"Where is she?"
The voice slammed into the dark and cut off like a snapped wire.
I open my eyes to a sky I don't recognize. Cold concrete presses against my cheek. My throat tastes like metal. I push up on my elbows and everything tilts wrong.
"Move," I hiss. "Move, Ainsley."
I taste blood. My hands fumble for the cheap belt they'd shoved into my hair. Fingers, clumsy and numb, find the knot. I yank and my hair comes loose in a mess I don't bother to tame.
A lump of fabric covers my legs. I kick it off and find jeans that are not mine, a T-shirt too big, and a jacket with a corporate pin I can't read in the dark.

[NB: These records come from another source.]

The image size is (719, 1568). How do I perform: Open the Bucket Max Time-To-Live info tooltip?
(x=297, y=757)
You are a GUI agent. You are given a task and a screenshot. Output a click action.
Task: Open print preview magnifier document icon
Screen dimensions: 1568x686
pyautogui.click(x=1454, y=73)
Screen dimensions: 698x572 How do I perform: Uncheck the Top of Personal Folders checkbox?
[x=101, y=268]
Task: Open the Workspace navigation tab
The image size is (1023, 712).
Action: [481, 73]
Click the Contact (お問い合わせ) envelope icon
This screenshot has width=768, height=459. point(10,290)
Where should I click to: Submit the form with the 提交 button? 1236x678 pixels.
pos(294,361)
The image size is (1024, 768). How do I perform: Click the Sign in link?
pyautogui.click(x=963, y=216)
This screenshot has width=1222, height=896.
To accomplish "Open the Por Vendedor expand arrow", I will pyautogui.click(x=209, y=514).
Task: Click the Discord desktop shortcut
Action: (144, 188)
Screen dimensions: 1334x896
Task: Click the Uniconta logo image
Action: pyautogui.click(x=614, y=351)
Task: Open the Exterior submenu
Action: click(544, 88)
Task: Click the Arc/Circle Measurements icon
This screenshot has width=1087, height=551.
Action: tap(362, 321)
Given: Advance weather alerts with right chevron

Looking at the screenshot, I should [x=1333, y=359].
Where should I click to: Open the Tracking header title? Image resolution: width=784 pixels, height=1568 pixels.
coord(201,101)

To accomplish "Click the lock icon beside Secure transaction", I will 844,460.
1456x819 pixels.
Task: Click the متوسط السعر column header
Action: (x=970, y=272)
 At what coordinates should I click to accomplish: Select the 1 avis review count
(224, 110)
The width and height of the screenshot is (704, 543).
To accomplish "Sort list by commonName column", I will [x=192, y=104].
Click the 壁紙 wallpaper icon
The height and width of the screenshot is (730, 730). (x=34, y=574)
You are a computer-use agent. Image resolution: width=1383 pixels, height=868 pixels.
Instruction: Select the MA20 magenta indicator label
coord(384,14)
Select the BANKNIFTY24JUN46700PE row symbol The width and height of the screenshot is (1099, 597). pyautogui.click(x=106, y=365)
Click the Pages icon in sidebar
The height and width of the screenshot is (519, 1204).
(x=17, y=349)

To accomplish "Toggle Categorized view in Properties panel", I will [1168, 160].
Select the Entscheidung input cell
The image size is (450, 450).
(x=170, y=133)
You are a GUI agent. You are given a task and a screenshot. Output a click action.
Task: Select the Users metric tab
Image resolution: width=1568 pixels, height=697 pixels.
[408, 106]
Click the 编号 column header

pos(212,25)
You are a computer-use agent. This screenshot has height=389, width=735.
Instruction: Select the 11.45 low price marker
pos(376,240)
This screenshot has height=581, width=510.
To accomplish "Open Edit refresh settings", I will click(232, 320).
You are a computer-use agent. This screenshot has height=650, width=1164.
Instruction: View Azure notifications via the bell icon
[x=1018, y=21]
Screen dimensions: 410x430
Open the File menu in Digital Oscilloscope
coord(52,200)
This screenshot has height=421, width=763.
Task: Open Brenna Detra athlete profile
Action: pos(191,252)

"Think," I whisper. "Think and run."
A flash snaps through my head like a camera: the hallway carpet, a low table, a hand resting on a glass ashtray, a cologne that punched the back of my throat—pepper and something sharp and clean. The image stabs away before I can hold it.
"Not him. Not him," I tell myself. The words are barely air.
I scramble to my feet and knock my knee on a dumpster. Pain spikes, hot and real. I curse and keep moving. There are footsteps on the other side of the alley—a metal door opens and closes somewhere up the block.
"Hey! You okay?" a voice calls from the street.